* [TESTO]
Punta Rugno: sull’orlo dell’abisso

Punta Rugno: sull’orlo dell’abisso

Le immersioni nel mare di Milazzo son quasi tutte all’apice del promontorio e sulle due secche poco distanti dall’accidentato profilo costiero. La morfologia del fondale, grazie al calcare che si alterna al metamorfico, genera ineguagliabili sculture di roccia, riccamente colonizzate dalla caratteristica biodiversità mediterranea. Quando il Blunauta si avviò in questa meravigliosa attività di divulgazione naturalistica con approccio subacqueo (diving center a misura d’uomo), una sorta di turismo responsabile che insegna a fruire degli spettacoli del mare nel modo più corretto e accattivante, Mauro lasciava ancora come “riserva” (non per motivi legati alla bellezza del luogo ma solo per la sua profondità considerevole) il tuffo sul ciglio impegnativo di Punta Rugno, riservandolo ai più esperti e procedendo sempre con la dovuta cautela.
Inutile dire che ho voluto subito vederci chiaro e puntare dritto alla perlustrazione di questo sito, direi piuttosto diverso da tutti gli altri, con peculiarità tutte sue. Ma vediamo il perché di questa diversità e quali sono le meraviglie nascoste su questa gradinata di roccia che si affaccia sull’orlo dell’abisso a partire dai 40/45 me di profondità per arrivare rapidamente oltre i 100 m. Proviamo a immaginare un percorso ideale di un’immersione, per comodità di pensiero, più lunga del normale; ovvero un tuffo fantasy che ci conduca lungo le tappe di questa scarpata sommersa. Tutto inizia a una decina di metri di profondità, a pochi metri dalla riva, dove l’ancora si adagia sulla sabbia tra le ricche matte di una lussureggiante Posidonia. Una prateria ancora molto rigogliosa, che segue un pendio che inizia subito la sua discesa verso il blu profondo.

* [MATERIALE FORNITO]
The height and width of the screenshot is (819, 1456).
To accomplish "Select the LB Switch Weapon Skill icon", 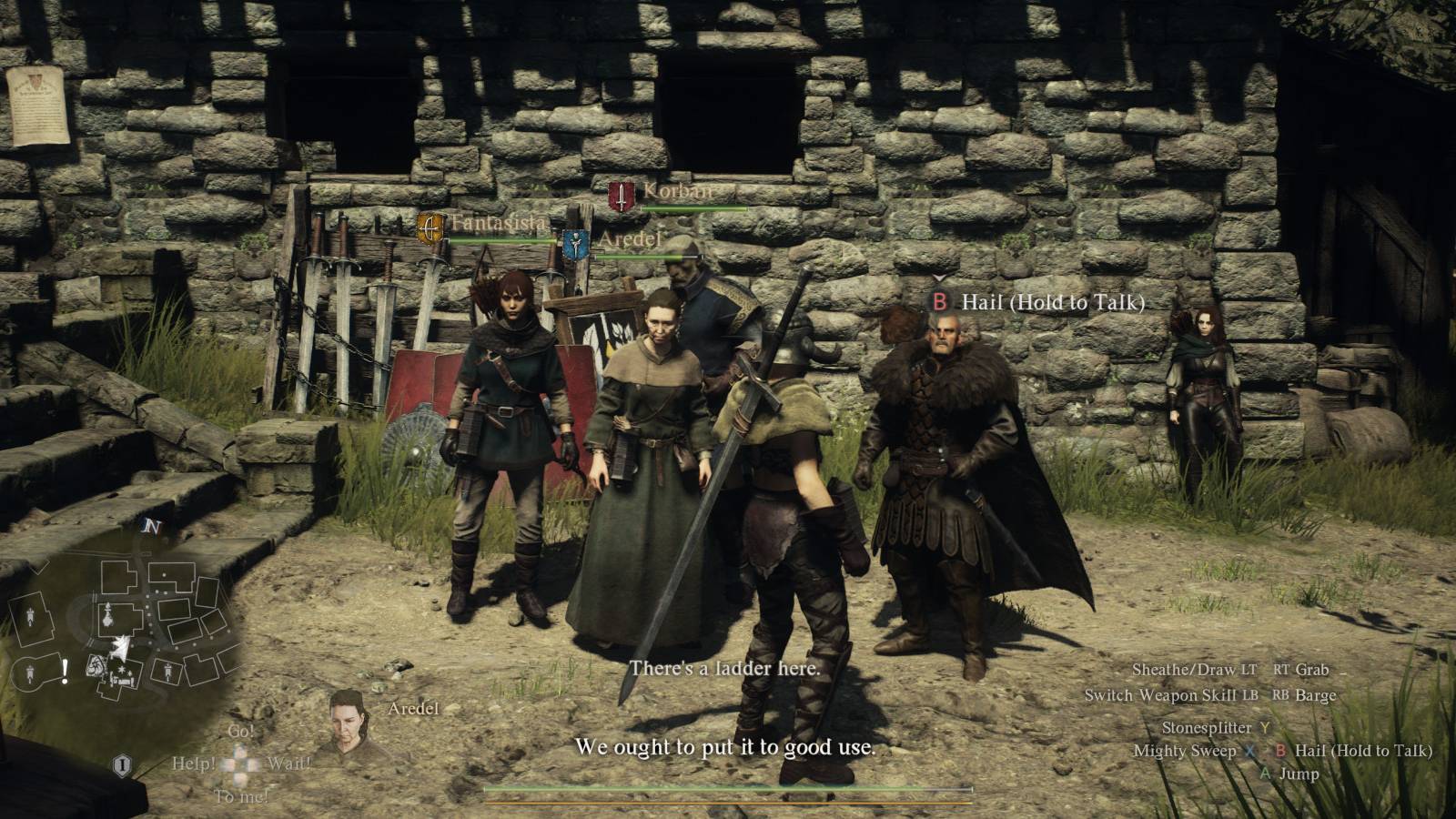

* [OBIETTIVO DICHIARATO A]
Riscrivi il brano del testo su Punta Rugno partendo da "Le immersioni nel" e finendo con "la dovuta cautela.", cambiando "calcare" in "basalto".
* [OBIETTIVO DICHIARATO B]
Nel testo su Punta Rugno, a che profondità comincia l'immersione immaginata?

* [SOLUZIONE SVOLTA A]
Le immersioni nel mare di Milazzo son quasi tutte all’apice del promontorio e sulle due secche poco distanti dall’accidentato profilo costiero. La morfologia del fondale, grazie al basalto che si alterna al metamorfico, genera ineguagliabili sculture di roccia, riccamente colonizzate dalla caratteristica biodiversità mediterranea. Quando il Blunauta si avviò in questa meravigliosa attività di divulgazione naturalistica con approccio subacqueo (diving center a misura d’uomo), una sorta di turismo responsabile che insegna a fruire degli spettacoli del mare nel modo più corretto e accattivante, Mauro lasciava ancora come “riserva” (non per motivi legati alla bellezza del luogo ma solo per la sua profondità considerevole) il tuffo sul ciglio impegnativo di Punta Rugno, riservandolo ai più esperti e procedendo sempre con la dovuta cautela.

* [SOLUZIONE SVOLTA B]
A una decina di metri di profondità, a pochi metri dalla riva.